Senate Banking Chairman Christopher Dodd (D-CT) released a revised draft of his financial overhaul legislation today. Today's draft bill differs in some regards to the proposed legislative language previously released by Chairman Dodd in November 2009. Notably, the new language provides for the Federal Reserve to oversee any bank holding company with more than $50 billion in assets and would house a consumer watchdog entity, the Consumer Financial Protection Bureau, with its own budget and rule making authority within the Federal Reserve. The revised bill also now provides for large financial institutions to pay into an upfront $50 billion fund that would be used to liquidate a failing institution. Although the new legislation does not automatically implement the so-called Volcker Rule, which places certain restrictions on banks when using their own funds, it does provide for the administration of the Volcker Rule after a study by the nine member Financial Stability Oversight Council, which would be chaired by the Treasury Secretary with other members from the Federal Reserve Board, the SEC, the CFTC, OCC, FDIC, FHFA, and the new Consumer Financial Protection Bureau.

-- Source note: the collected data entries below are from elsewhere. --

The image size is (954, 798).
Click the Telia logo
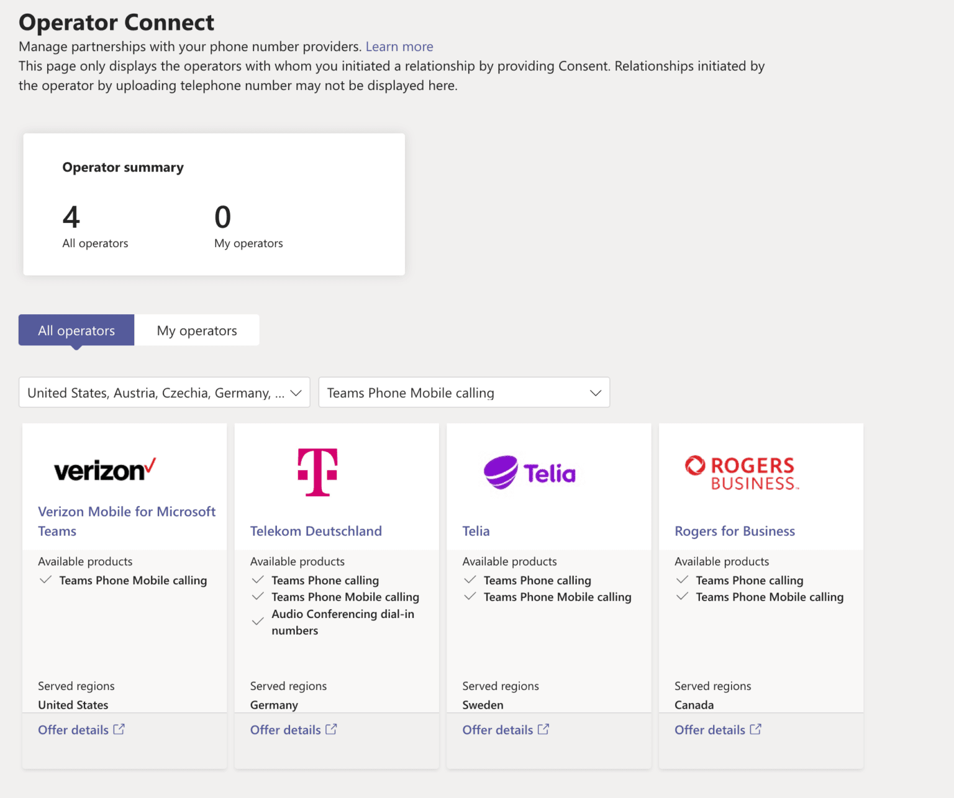pyautogui.click(x=530, y=472)
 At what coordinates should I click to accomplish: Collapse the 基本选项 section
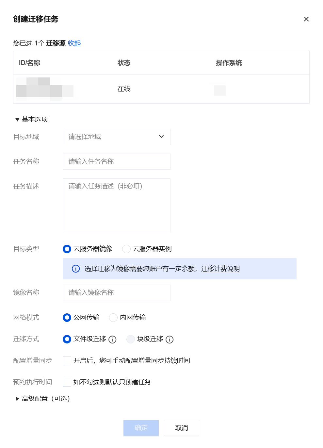click(x=31, y=119)
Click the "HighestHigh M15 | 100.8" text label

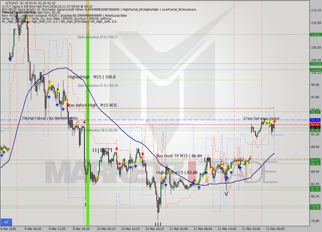click(x=92, y=77)
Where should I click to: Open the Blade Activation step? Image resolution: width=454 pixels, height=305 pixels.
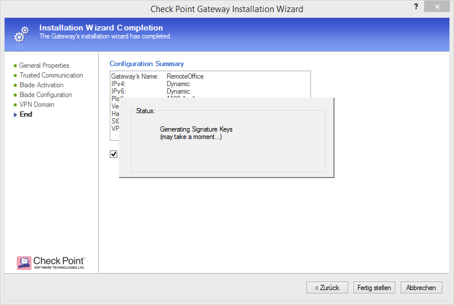point(41,85)
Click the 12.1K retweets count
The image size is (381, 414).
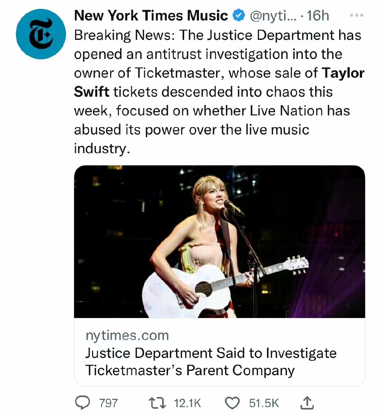187,403
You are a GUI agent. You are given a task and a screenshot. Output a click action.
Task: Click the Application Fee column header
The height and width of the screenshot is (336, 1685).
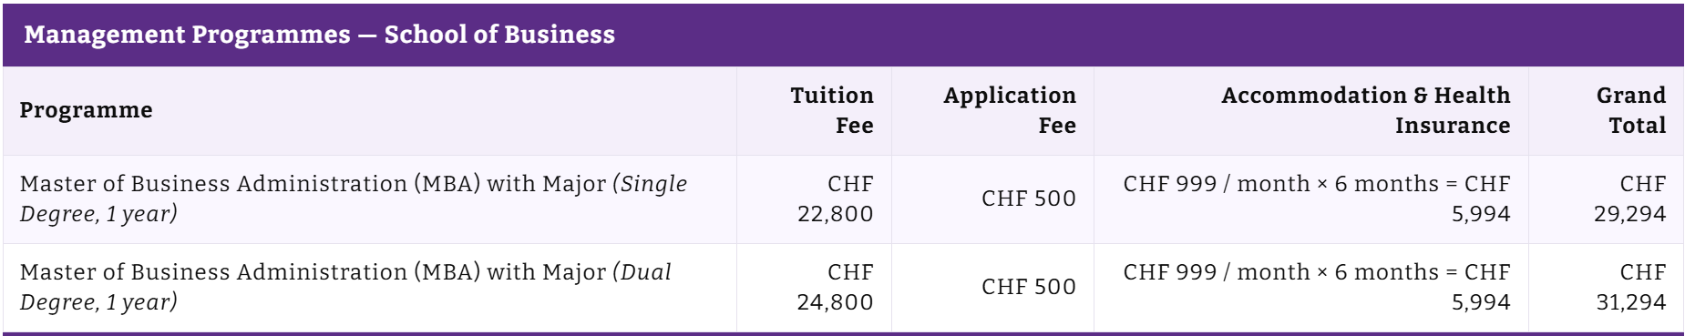click(1010, 110)
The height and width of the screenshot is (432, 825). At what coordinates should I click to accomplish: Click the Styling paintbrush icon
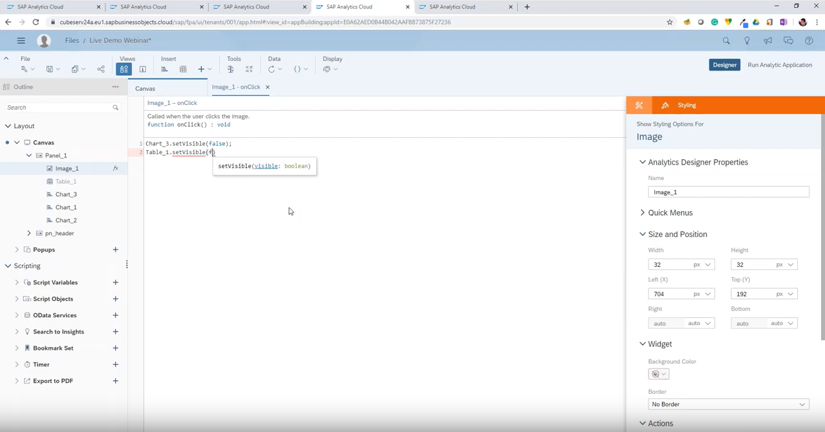pos(665,105)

Today's released language must first pass through the Senate Banking Committee before facing any vote on the Senate floor. Chairman Dodd has expressed his hope to hold a mark up of the legislative language the week of March 22, 2010 in the Senate Banking Committee with a possible vote by March 26, 2010. In order to make such a deadline, all amendments would need to submitted to the Senate Banking Committee by Friday, March 19, 2010.